What is the tidyverse way to do safe indexing by-group? For example, say I wanted to calculate the change in population from 2000 to 2012 from the populations dataset (provided in tidyr)
The basic approach with [[
or [
errors if some countries don't have a value for the given year (e.g., Montenegro)
suppressPackageStartupMessages(library("tidyverse"))
pop_chg <- population %>%
group_by(country) %>%
summarize(chg_2000_to_2012 = (population[year == 2012]) / (population[year ==2000]))
What I want is for these situations to return NA_real_
I played around with %||% but [
is returning numeric(0), which is different from NULL, so it doesn't help
pop_chg <- population %>%
group_by(country) %>%
summarize(chg_2000_to_2012 = (population[year == 2012] %||% NA_real_) / (population[year ==2000] %||% NA_real_))
I have been able to get a combination of dplyr::nth and purrr::detect_index to work safely
pop_chg <- population %>%
group_by(country) %>%
summarize(chg_2000_to_2012 = (nth(population, detect_index(year, ~.x == 2012))) /
nth(population, detect_index(year, ~.x == 2000)))
But this is so verbose for something relatively simple, there must be a better way, right?
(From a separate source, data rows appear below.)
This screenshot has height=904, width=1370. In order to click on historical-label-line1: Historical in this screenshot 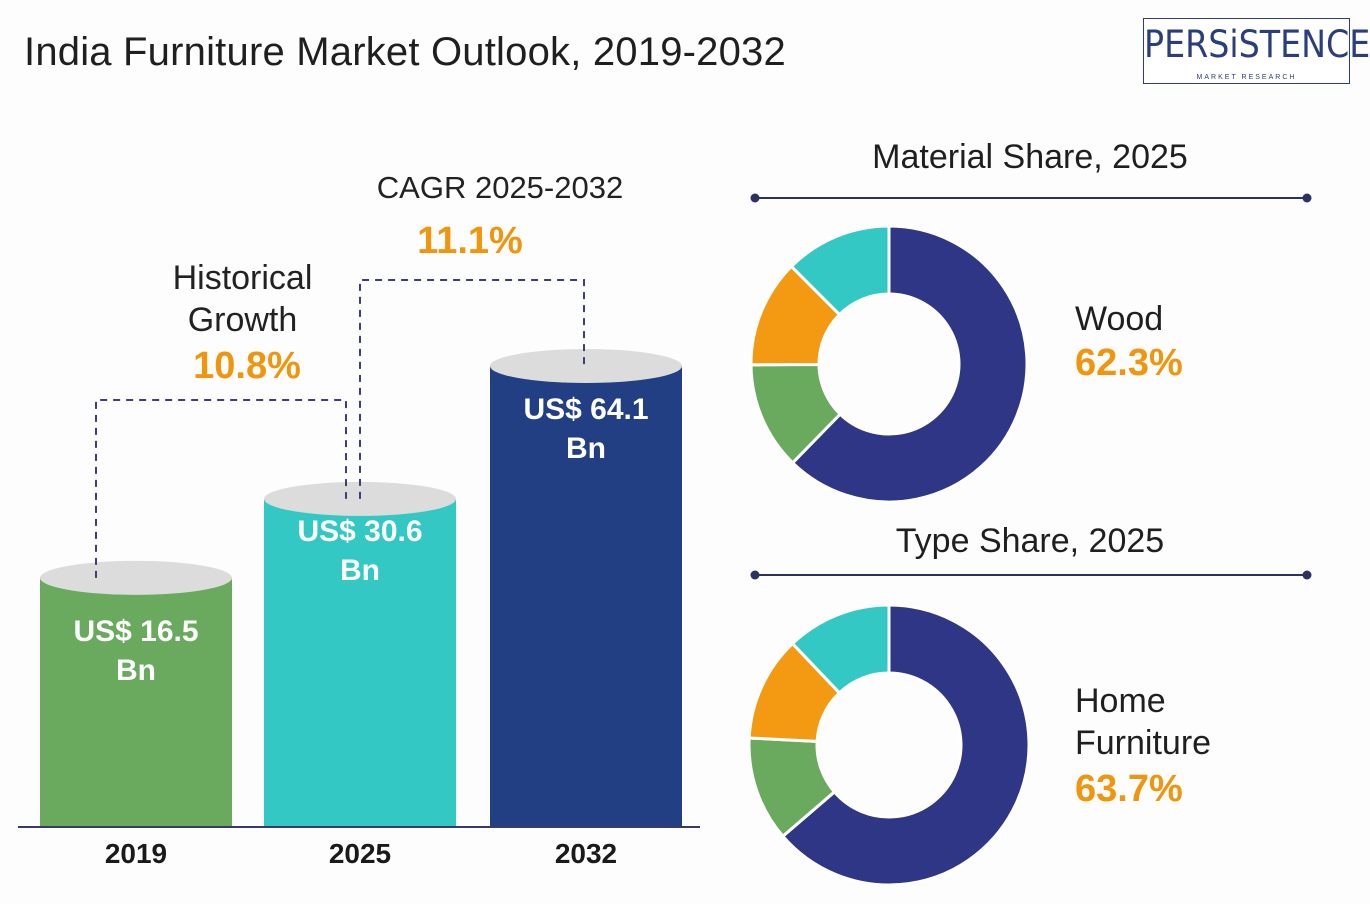, I will do `click(242, 278)`.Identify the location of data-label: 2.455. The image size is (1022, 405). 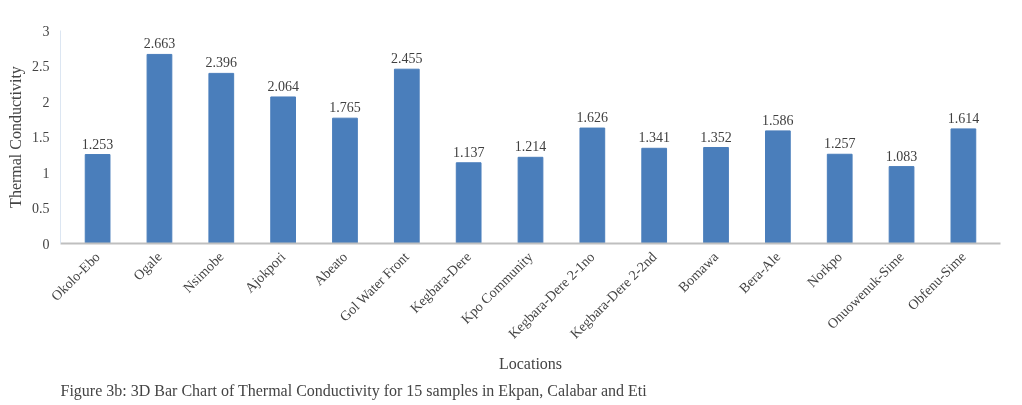
(407, 59).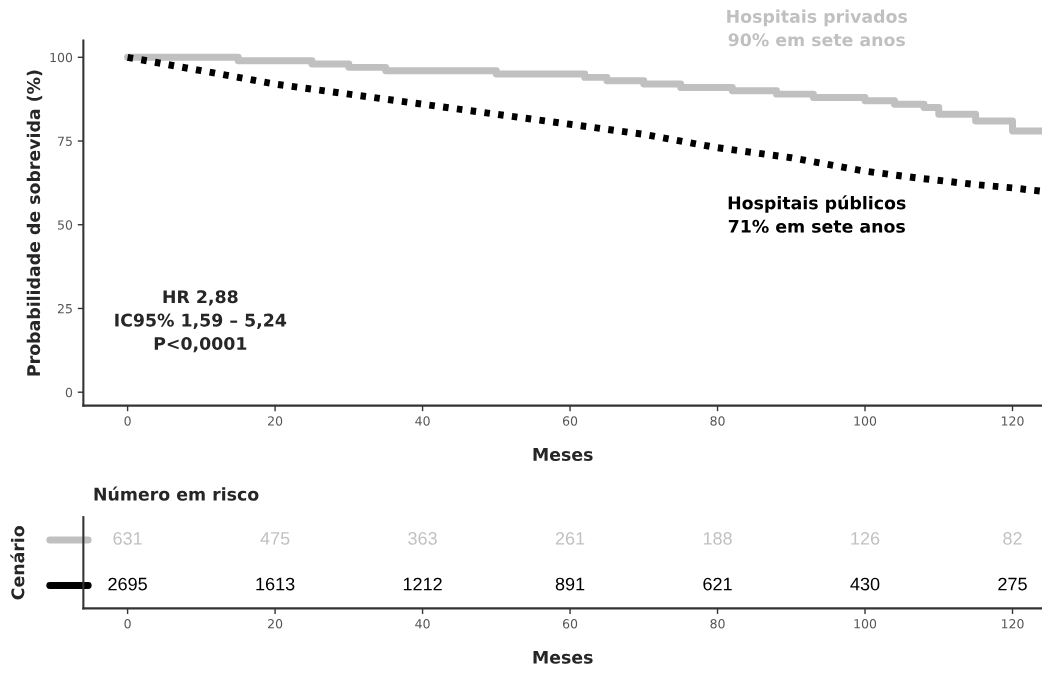 The height and width of the screenshot is (676, 1042). Describe the element at coordinates (718, 538) in the screenshot. I see `data-label: 188` at that location.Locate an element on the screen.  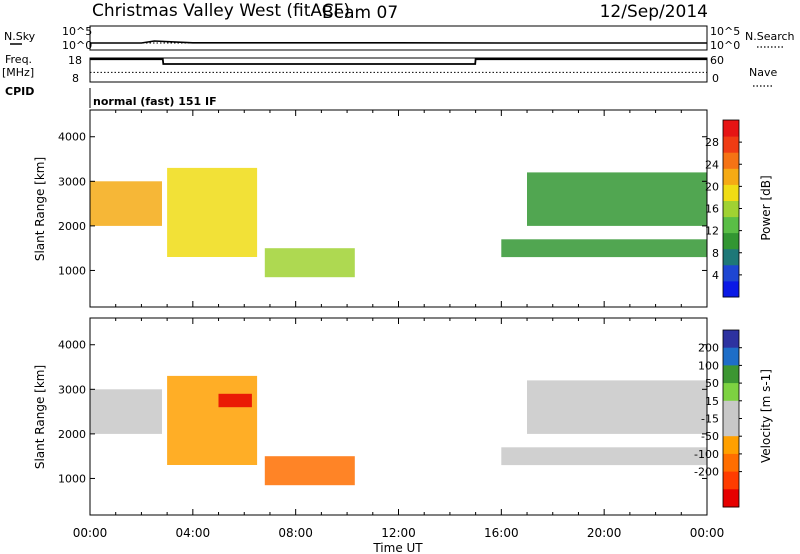
velocity-colorbar-label-3: 15 is located at coordinates (712, 402).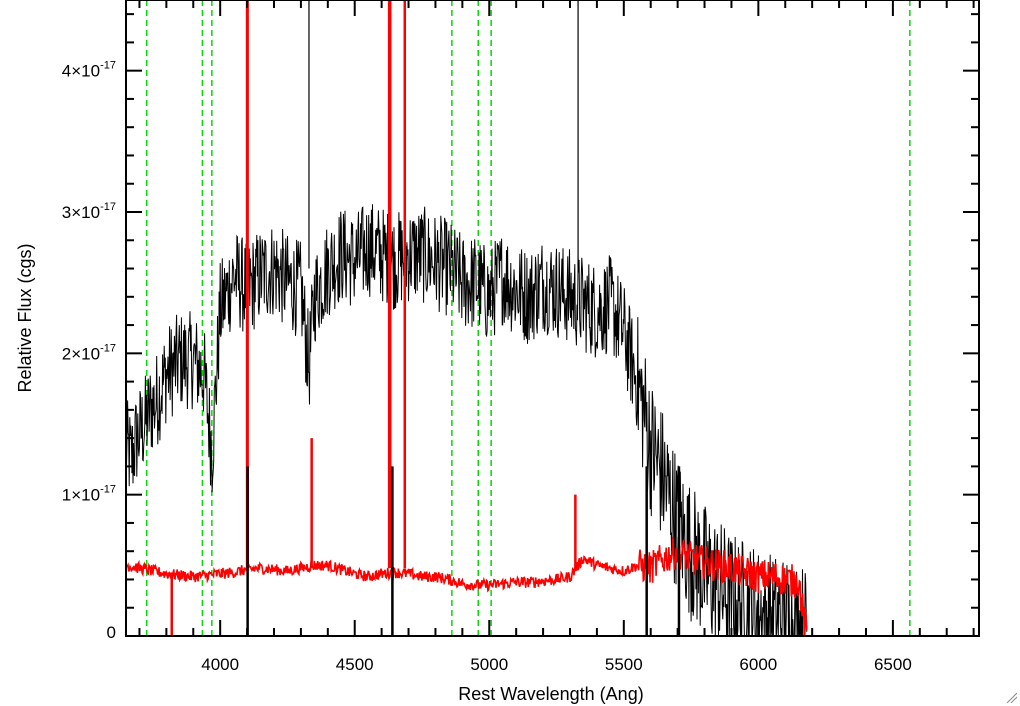  I want to click on y-tick-mantissa: 0, so click(112, 632).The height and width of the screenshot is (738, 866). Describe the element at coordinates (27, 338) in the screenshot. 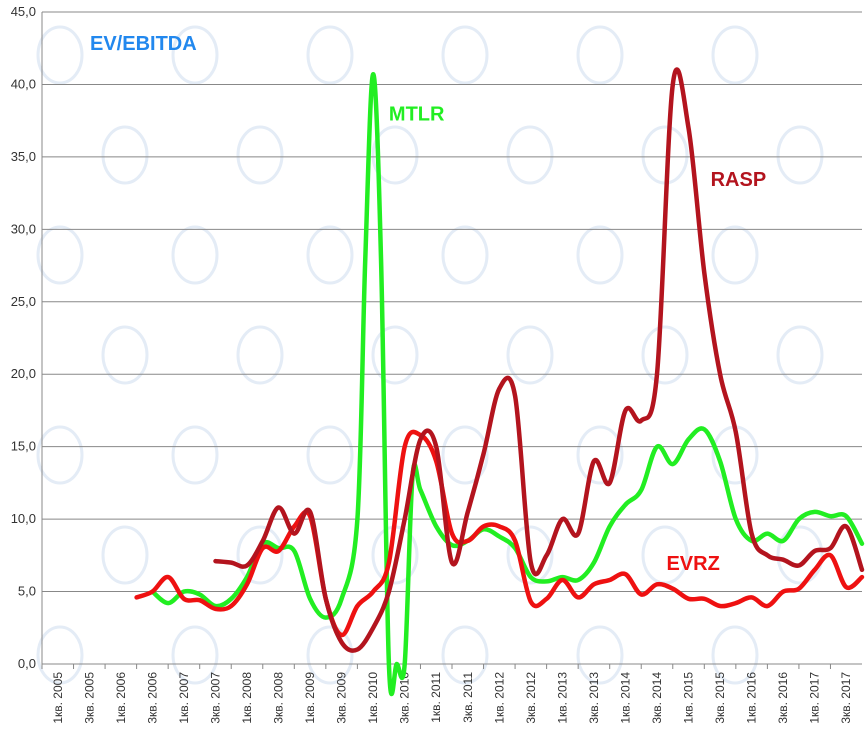

I see `y-axis: 0,0 5,0 10,0 15,0 20,0 25,0 30,0 35,0 40,0 45,0` at that location.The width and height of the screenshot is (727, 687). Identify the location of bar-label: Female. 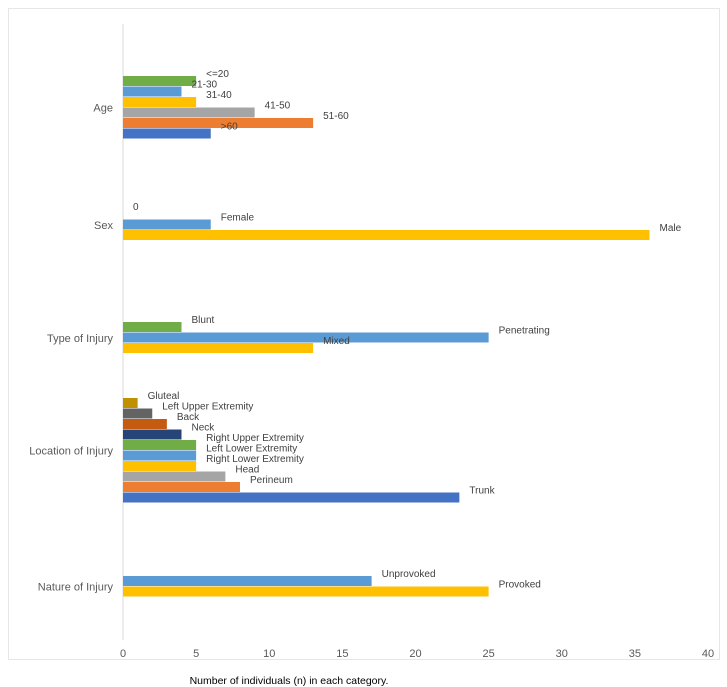
(238, 218).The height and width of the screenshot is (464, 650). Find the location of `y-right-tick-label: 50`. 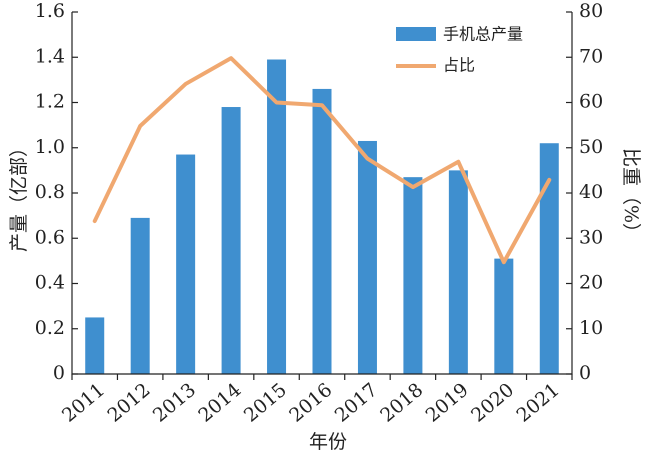

y-right-tick-label: 50 is located at coordinates (591, 147).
Also, when I did this on
a large-ish dataset, it was a lot slower than simple [
A second way that works is to make a variation on %||%
that uses rlang::is_empty instead of is.null
suppressPackageStartupMessages(library("tidyverse"))
`%|||%` <- function (x, y)
{
if (rlang::is_empty(x)) {
y
}
else {
x
}
}
population %>%
group_by(country) %>%
summarize(chg =
(population[year == 2012] %|||% NA_real_) /
(population[year == 2000] %|||% NA_real_))
This is what I am using at the moment, which works, but it feels strange because this seems like such a common operation I was surprised that I would need to define something new, so I assume I'm missing the idiomatic approach.